See How Gucci, Chanel, and Louis Vuitton Do Pop-Ups
The luxury fashion brands spoke to shoppers' decreased attention spans with limited-time retail experiences.
Photo: Courtesy of ChanelNEW YORK—Pop-ups waning? More like winning.
Fashion’s biggest, and most influential, global brands continue to use the pop-up concept to lure millennials and Gen Z by offering unexpected retail experiences. Branching out from expected high-fashion districts in major metropolitan areas, Gucci, Louis Vuitton, and Chanel—reacting to dwindling attention spans and increased desire for a sense of community—all showcased immersive activations that spoke to the longevity of the pop-up.

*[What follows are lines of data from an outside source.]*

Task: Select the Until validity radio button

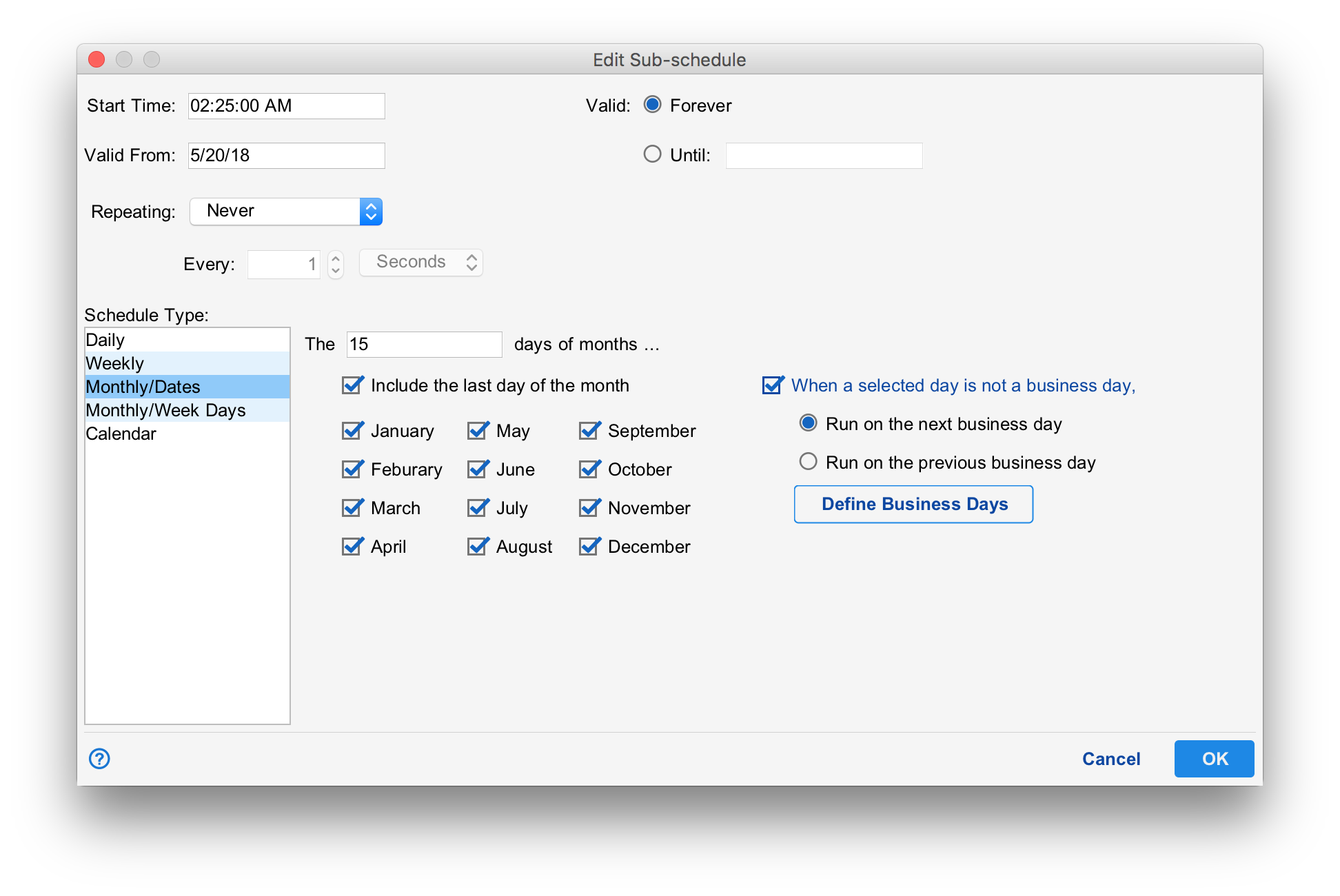Action: tap(652, 154)
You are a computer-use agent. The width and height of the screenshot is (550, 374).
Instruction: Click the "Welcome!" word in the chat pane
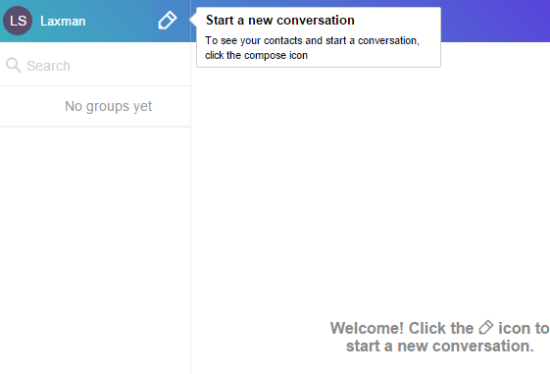[367, 328]
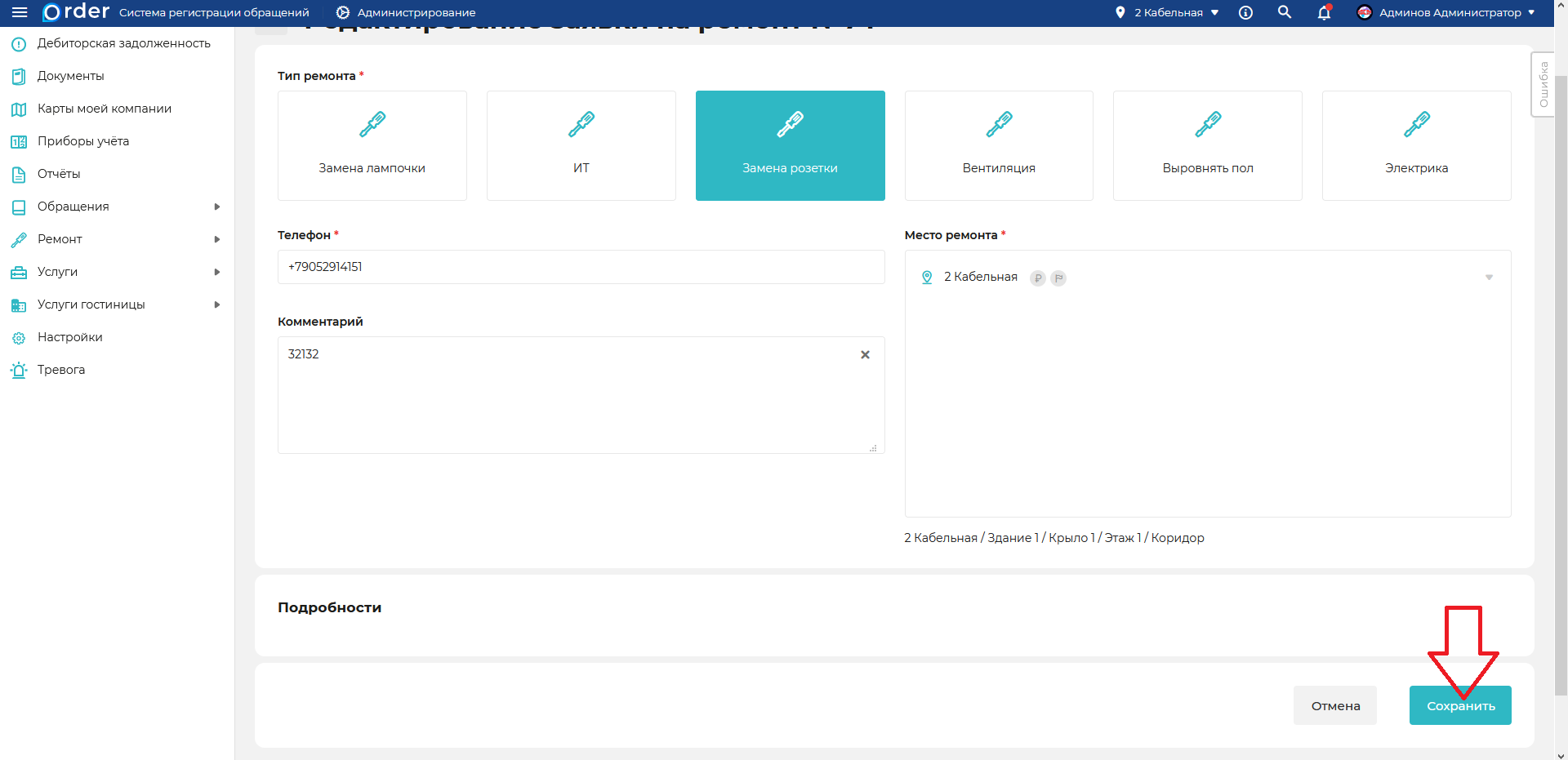Screen dimensions: 1568x760
Task: Open 2 Кабельная location dropdown in header
Action: tap(1168, 12)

From July 3 to 28, Gucci partnered with Melet Mercantile, a recognized local Montauk outpost and “insiders” vintage shop, on a three-week “retail destination” in tune with the Long Island town’s laid-back surf culture. The boho-chic pop-up, much in keeping with Gucci creative director Alessandro Michele’s eccentric and zany personal aesthetic, brought an unexpected experience to the East End, coupling Gucci’s high-fashion Towards Summer collection (with a focus on canvas and wicker) with Melet’s bespoke oddities including art prints and vinyl records. The space was completely transformed via the Gucci merchandising team into a shoppable, interactive market-like experience with just enough polish to meld the ornate clothing rails and wall-mounted fish and vintage skateboards with the floral prints from the Pre-Fall 2019 collection (not to mention installing a proper restroom door).
As part of the Montauk residency, Gucci also solely used local businesses such as John’s Drive-In and Morty’s Oyster Stand (the brand also contributed to an array of local organizations).
On nearby Shelter Island, Chanel took a decidedly more resort-luxury approach when it took over André Balaz’s Sunset Beach July 17 to 22 to celebrate the 20th anniversary of its J12 fine timepiece. Launching the decidedly posh Chanel J12 Yacht Club (guests were surrounded by all things bearing the CC logo, after all), the pop-up offered the notion of idyllic seaside living at its most picturesque.
Produced by Prodject with decor by Raul Avila Inc., some pretty fabulous, and Instagrammable, scenescapes were had: Guests could unwind on the beach under Chanel umbrellas replete with customized chairs, coolers, floats, and surfboards, or play badminton. There was also a wine garden (with Chanel-branded drink vessels); two J-Class yachts docked in the bay; a game room where Chanel postcards could be sent, and a Sunset Beach Boutique to shop the new J12 watch. To celebrate the launch, Chanel brought in singer Billie Eilish via Riva boat to perform at a private V.I.P. dinner.
Finally, in what was a very busy July retail month, was Louis Vuitton. Following its all-orange pop-up in Chicago in tandem with the Museum of Contemporary Art’s retrospective on Virgil Abloh, the brand’s men’s artistic director recreated his Fall 2019 Paris Fashion Week show concept at the corner of Ludlow and Rivington streets with a neon green pop-up. The 10-day residency on the Lower East Side immersed clients and passersby in the high-octane, high-luxury-meets-streetwear world that Abloh has so perfected.
Every square inch of the venue was awash in neon green, inclusive of furniture and figures. On the street, various props were also spray-painted to match. Naturally, moments of graffiti “vandalism” occurred—but it was all in keeping with the area’s somewhat still gritty vibe. Vuitton hosted a preview day for clients, who were treated to an LV-style takeover for drinks and lunch at Cafe Medi across the street—complete with branded coasters and custom floral arrangements.